To test for the existence of individual intergroup differences, the Scheffé procedure was carried out, which showed that for anxiety sensitivity, the control group differed significantly from the unmedicated panic group (p < .01), with the unmedicated group having the highest anxiety sensitivity levels and the control group having the lowest levels. Anger-in scores were also significantly different between the unmedicated PD group and the healthy control group (p < .01), where the unmedicated sample had the highest anger-in levels and the control group had the lowest levels. However, no significant differences were found between the medicated and unmedicated groups, suggesting that SSRI medication did not have a specific significant effect on these psychological measures.

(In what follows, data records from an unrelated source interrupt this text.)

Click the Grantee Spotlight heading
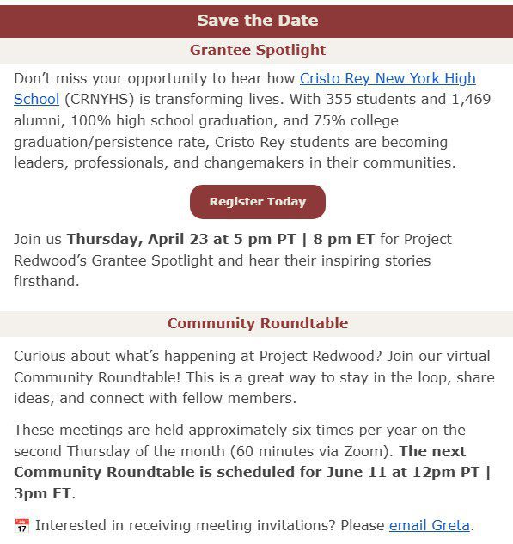Viewport: 513px width, 544px height. coord(258,51)
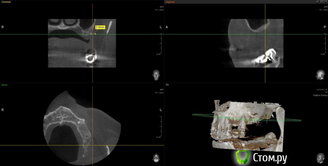328x166 pixels.
Task: Click the side-profile head icon in Sagittal view
Action: tap(320, 75)
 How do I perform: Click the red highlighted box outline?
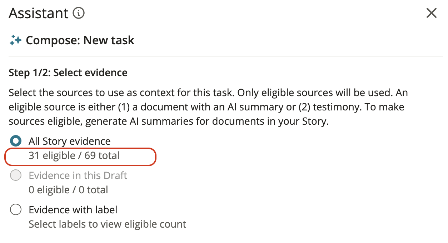pos(80,157)
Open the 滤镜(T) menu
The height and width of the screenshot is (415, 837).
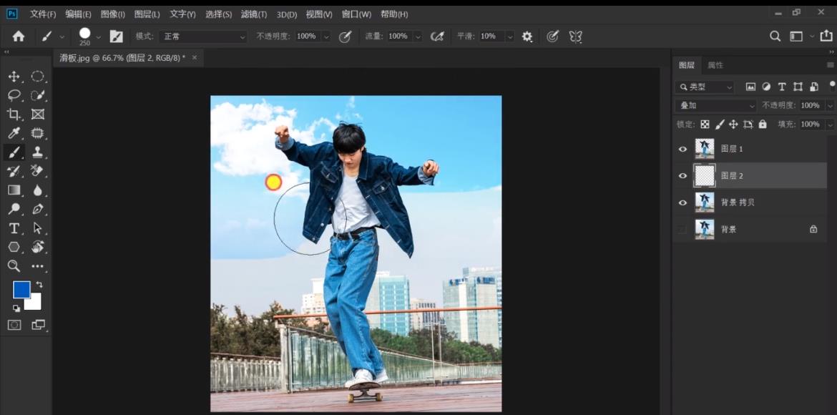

Correlation of Psychological Variables and Autonomic Nervous System Function
HRV
The relationships between the psychological measures and the spectral components of the HRV signal were explored for the total sample of 39 people with PD and the 20 healthy volunteers in whom HRV measurements were made. The correlation matrix for the two sets of variables showed no statistically significant relationships.
Adrenaline Secretion
Analysis excluded healthy volunteers. Among the 19 PD patients tested, plasma adrenaline concentration was inversely related to anger-out, a measure of the tendency to express anger overtly (r = 0.48, p < .05) and to trait anger, the temperamental disposition to experience and express anger without specific provocation, (r = 0.52, p < .05). A regression analysis with both psychological variables entered as predictors showed that trait anger significantly inversely predicted levels of plasma adrenaline concentration for people with PD (ß = 0.43, t = 2.21, p = .04). There were nonsignificant trends for anger-out to also do so (ß = 0.39, t = 1.99, p = .06). Total adrenaline secretion rate was inversely correlated with angry reaction, the propensity to react with anger on the perception of being treated unfairly, criticized, or frustrated (r = 0.49, p < .05), and with trait anger (r = 0.52, p < .05). In multiple regression analyses, they did not, however, either together or individually significantly predict total adrenaline secretion rate.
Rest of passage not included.